Quando se trata de ácido hialurônico, o tamanho importa. O de alto peso molecular é o que nós temos de fábrica (e que começa a diminuir depois dos 25 anos), mas o problema é que, justamente por causa do tamanhão, ele não penetra na pele.

“O que entra na pele é o ácido hialurônico de baixo peso molecular, mas não há estudos publicados mostrando que esse tipo de ácido que se passa em creme vai ficar na pele ou vai estimular a pele a produzir mais ácido hialurônico, porque ele é degradado em mais ou menos 24 horas. Mas, como é um agente umectante, ele atrai água para ele, e por isso é interessante”, diz Ribeiro, que avalia estudos na área da dermatologia para a Rede Cochrane.?

A médica Alessandra Romiti, assessora do departamento de Cosmiatria da Sociedade Brasileira de Dermatologia, também ressalta a importância do peso molecular do ácido hialurônico.

“O tamanho dele determina se vai ser de uso tópico, em cosméticos, ou então injetado para preenchimento. Muitos produtos cosméticos, inclusive, associam diferentes tamanhos de ácido hialurônico, e as empresas esclarecem os médicos sobre essa informação. Por isso, um médico dermatologista é a melhor pessoa para indicar o melhor tipo de ácido e de produto para cada pessoa.”

Ribeiro afirma, porém, que o ácido hialurônico tem contraindicações, como seu uso após procedimentos estéticos e em áreas muito ressecadas.

“Ele atrai água para ele, então acaba ‘roubando’ água da derme. É um produto que fica mais interessante se for usado com outra substância oclusiva, ou seja, que não deixa a água evaporar”, diz. Exemplos de agentes oclusivos são glicerina, lanolina, ceras vegetais e sintéticas, vaselina e silicones.

A dermatologista americana Shereene Idriss, instrutora clínica de alunos de dermatologia da Icahn School of Medicine de Mount Sinai (Estados Unidos), e que faz sucesso nas redes sociais dissecando produtos e tratamentos para a pele, também tem ressalvas ao ácido hialurônico.

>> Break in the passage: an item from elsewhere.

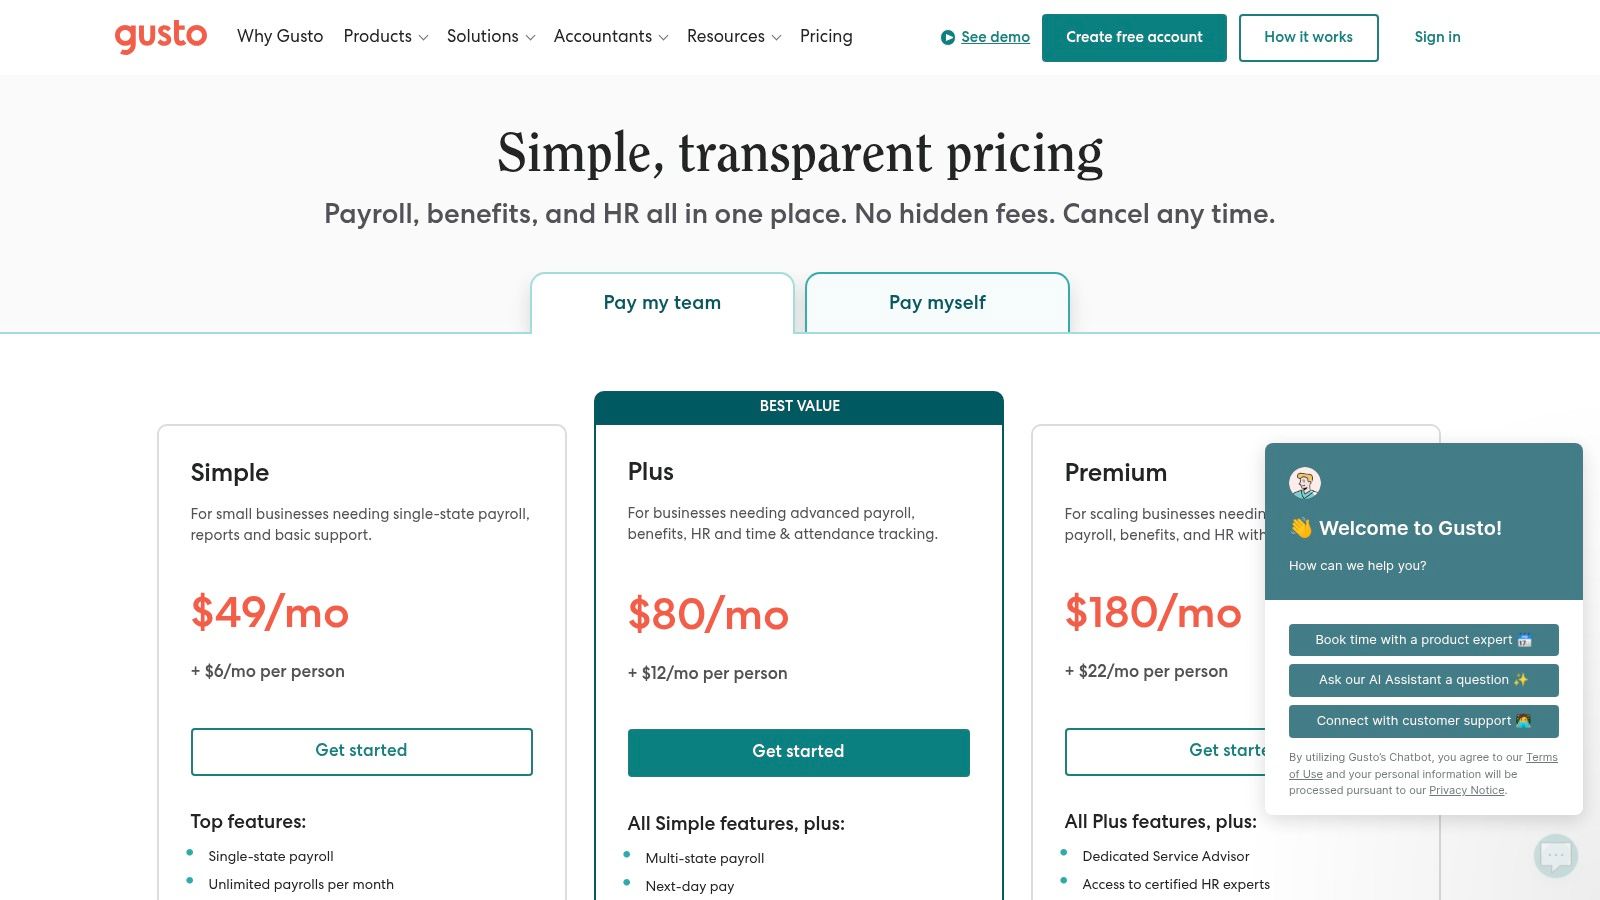Click the Sign in link
The width and height of the screenshot is (1600, 900).
click(x=1437, y=38)
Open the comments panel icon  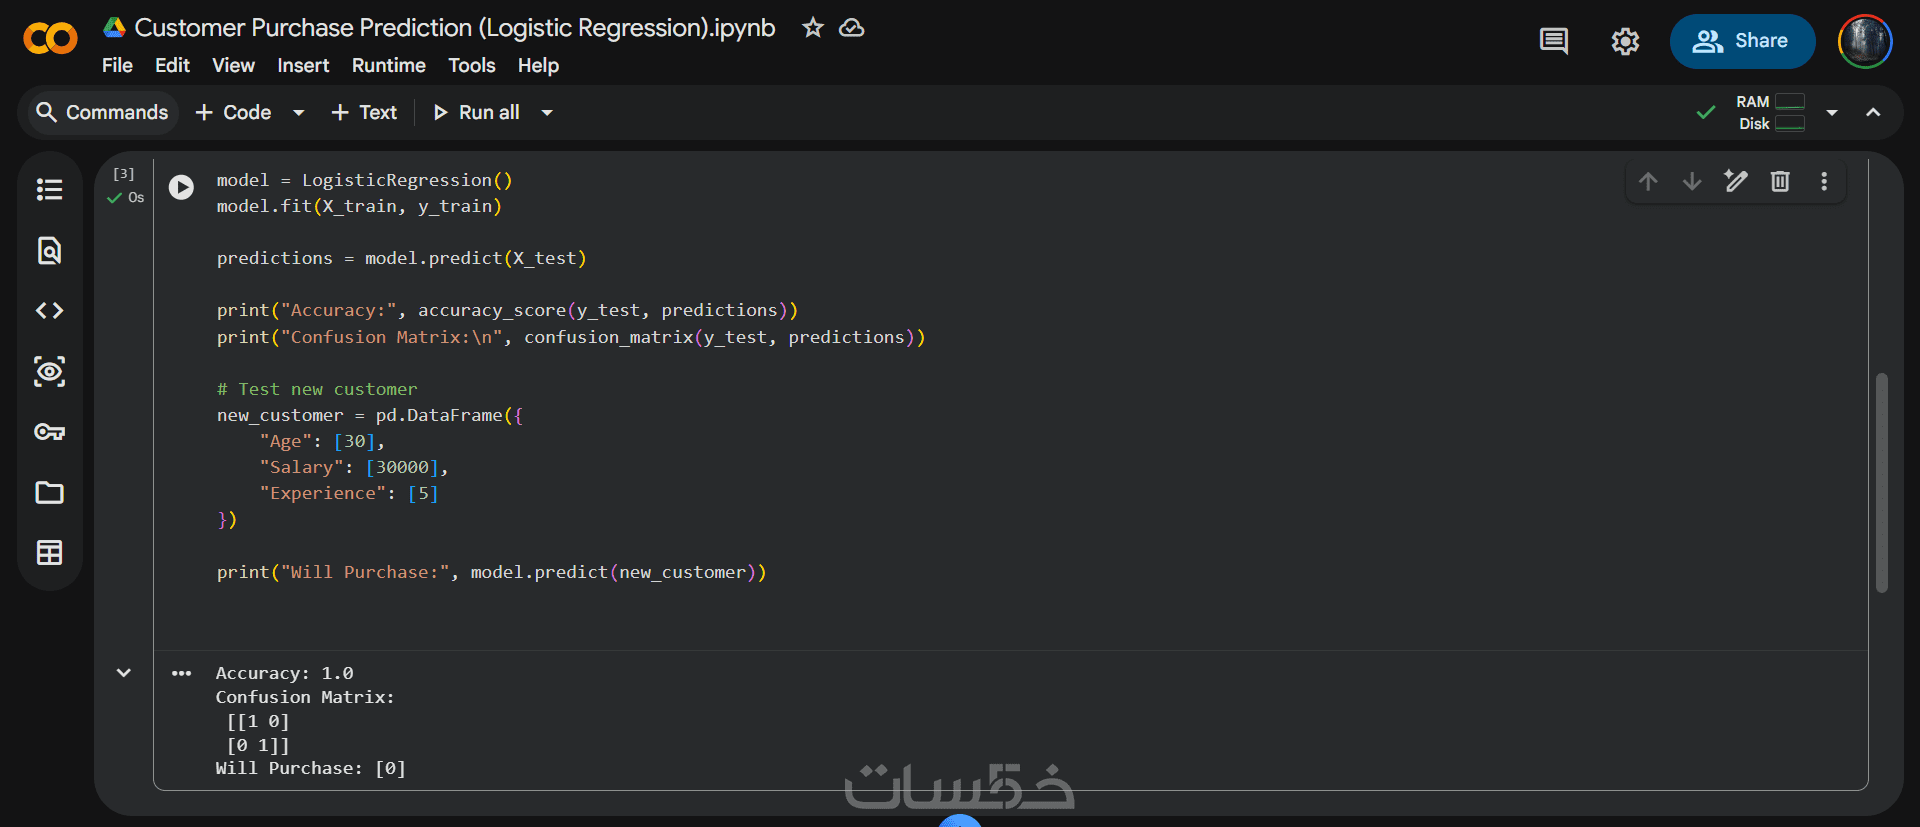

Sua experiência envolveu aplicar um protetor labial com a substância e sentir os lábios ficarem ainda mais ressecados.

“Como o ácido de alto peso não pode ser absorvido, a indústria criou o de baixo peso, mas ele não chega perto da derme onde o ácido hialurônico naturalmente está. E ainda obtém água da fonte mais próxima, causando desidratação com o tempo”, disse ela em um vídeo sobre o assunto.

Daniella Silva, coordenadora e pesquisadora de Skincare da L’Oréal, diz que há vários métodos de pesquisa para avaliar a ação dos cosméticos.

“Conseguimos medir com um equipamento quanto o ácido penetra na pele. Depois tem também a pesquisa clínica com institutos independentes, na qual é possível testar clinicamente a eficácia dos produtos. Como grupo, nunca vamos usar uma ‘claim’ [alegação] do produto se não for comprovado. Garantimos que, antes de lançar um produto, teremos dados de segurança e de eficácia após a realização de muitos testes.”